Filters

Filters are used to separate a liquid-solid or gas-solid mixture. They are used in a wide range of applications, and in many fields, as described below.

Types Of Filter Media

Strainers And Filter Cloth

General Information

Filter cloth or paper consists of different types of fibers layered to create pores that allow liquid to flow through while collecting solid particles. These fibers may be synthetic, such as nylon or polyester, or natural, such as cotton or wool.

(Copyright W.S. Tyler, Mentor, OH)

(Copyright Komline-Sanderson, Peapack, NJ)

Equipment Design

Most of the time, filter cloth is used for cake filtration. Illustrated in the video below, as the slurry is filtered through the filter medium, solids accumulate on top of the filter medium to form a cake. Eventually, the cake formed performs the actual filtration while the filter medium merely supports the cake.
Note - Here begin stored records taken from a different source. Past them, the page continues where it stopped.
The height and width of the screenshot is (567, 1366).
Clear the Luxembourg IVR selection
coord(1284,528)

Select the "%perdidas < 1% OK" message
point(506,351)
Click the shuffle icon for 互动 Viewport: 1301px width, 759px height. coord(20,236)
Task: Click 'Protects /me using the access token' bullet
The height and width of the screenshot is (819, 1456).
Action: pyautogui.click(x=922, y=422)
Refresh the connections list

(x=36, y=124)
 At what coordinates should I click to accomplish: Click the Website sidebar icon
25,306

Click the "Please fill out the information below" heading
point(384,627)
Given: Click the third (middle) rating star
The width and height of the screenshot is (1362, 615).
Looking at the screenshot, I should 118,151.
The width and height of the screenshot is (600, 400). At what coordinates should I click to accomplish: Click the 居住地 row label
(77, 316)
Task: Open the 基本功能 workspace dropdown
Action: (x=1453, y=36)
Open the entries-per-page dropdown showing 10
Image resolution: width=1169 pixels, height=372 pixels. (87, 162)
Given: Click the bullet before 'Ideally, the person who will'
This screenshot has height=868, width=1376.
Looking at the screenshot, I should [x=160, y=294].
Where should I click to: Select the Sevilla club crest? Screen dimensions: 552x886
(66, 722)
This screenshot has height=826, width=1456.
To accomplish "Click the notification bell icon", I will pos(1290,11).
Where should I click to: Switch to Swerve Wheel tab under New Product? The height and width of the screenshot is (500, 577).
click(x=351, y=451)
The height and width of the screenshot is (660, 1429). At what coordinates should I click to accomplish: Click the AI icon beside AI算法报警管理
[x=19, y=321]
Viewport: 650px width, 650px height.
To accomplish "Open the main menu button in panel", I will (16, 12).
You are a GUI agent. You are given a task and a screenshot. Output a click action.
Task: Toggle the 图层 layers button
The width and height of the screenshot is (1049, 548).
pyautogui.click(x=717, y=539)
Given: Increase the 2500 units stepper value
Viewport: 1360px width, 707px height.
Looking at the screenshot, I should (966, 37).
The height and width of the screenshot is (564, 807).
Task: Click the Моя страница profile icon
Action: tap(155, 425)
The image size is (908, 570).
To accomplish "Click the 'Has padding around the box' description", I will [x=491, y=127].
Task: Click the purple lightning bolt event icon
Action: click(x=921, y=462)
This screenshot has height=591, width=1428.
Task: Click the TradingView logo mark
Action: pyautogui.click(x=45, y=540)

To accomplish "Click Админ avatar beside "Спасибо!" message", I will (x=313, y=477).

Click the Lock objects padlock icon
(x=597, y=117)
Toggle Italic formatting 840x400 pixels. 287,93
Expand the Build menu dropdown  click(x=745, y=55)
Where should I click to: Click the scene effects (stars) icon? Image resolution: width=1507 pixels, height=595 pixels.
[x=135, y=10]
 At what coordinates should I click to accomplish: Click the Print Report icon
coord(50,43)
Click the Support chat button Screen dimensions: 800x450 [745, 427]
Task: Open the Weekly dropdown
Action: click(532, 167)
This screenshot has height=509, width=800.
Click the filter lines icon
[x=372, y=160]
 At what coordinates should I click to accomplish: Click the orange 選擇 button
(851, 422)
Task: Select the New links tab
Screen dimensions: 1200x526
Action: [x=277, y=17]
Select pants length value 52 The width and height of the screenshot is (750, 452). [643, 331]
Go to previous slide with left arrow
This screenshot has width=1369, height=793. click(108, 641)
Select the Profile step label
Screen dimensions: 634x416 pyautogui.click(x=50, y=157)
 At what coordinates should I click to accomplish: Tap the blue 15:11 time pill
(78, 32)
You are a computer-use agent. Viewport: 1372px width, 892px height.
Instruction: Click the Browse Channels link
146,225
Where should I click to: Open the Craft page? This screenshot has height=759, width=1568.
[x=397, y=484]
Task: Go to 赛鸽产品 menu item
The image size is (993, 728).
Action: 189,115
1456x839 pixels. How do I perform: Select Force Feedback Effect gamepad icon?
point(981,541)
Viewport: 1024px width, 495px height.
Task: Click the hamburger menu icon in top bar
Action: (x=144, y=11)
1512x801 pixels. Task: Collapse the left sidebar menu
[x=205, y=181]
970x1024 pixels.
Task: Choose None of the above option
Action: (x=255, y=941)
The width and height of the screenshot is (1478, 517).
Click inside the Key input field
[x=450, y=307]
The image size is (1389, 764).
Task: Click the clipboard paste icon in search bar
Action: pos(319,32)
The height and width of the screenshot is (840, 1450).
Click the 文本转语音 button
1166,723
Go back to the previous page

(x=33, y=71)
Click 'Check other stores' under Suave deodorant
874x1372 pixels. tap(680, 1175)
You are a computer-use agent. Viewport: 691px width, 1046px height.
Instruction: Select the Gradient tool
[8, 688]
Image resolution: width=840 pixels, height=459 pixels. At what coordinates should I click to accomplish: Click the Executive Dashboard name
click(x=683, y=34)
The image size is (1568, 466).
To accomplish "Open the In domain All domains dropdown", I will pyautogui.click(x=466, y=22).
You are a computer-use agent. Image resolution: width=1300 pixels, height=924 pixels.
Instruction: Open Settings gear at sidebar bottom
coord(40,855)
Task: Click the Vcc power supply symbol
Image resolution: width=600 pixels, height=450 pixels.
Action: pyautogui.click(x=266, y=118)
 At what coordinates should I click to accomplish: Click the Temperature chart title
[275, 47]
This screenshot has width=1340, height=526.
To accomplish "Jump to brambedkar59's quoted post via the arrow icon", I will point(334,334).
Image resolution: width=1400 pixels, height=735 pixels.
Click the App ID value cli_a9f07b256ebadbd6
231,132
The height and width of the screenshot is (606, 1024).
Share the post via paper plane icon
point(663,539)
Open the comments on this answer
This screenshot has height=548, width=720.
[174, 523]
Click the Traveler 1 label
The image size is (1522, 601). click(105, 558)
If soft particles in the fluid block the filter medium, a filter aid can be used. A filter aid is a precoat of fine fibers on the filter medium and in the entering fluid which helps cake formation.

Most filtration procedures that involve a cake can use a wash for maximum filtrate recovery. When a filter cake is washed, a liquid, usually water, is run through the cake to recover any remaining filtrate in the cake. Usually a maximum of four times the filtrate volume of wash liquid is used.

Usage Examples

A common surface filter used in industry is a strainer, or screen. In surface filters, a thin layer of dust (precoat) builds up on the filter at the start of the process. This precoat then acts as the primary filter medium. Strainers are mostly made of wire mesh and are usually used for sludges and slurries containing relatively large solids. Due to their simplicity and low cost, strainers are one of the most commonly used liquid- solid separation devices in industry. The strainers used to strain food when cooking are the simplest type in use. Strainers are also used often in pool filters.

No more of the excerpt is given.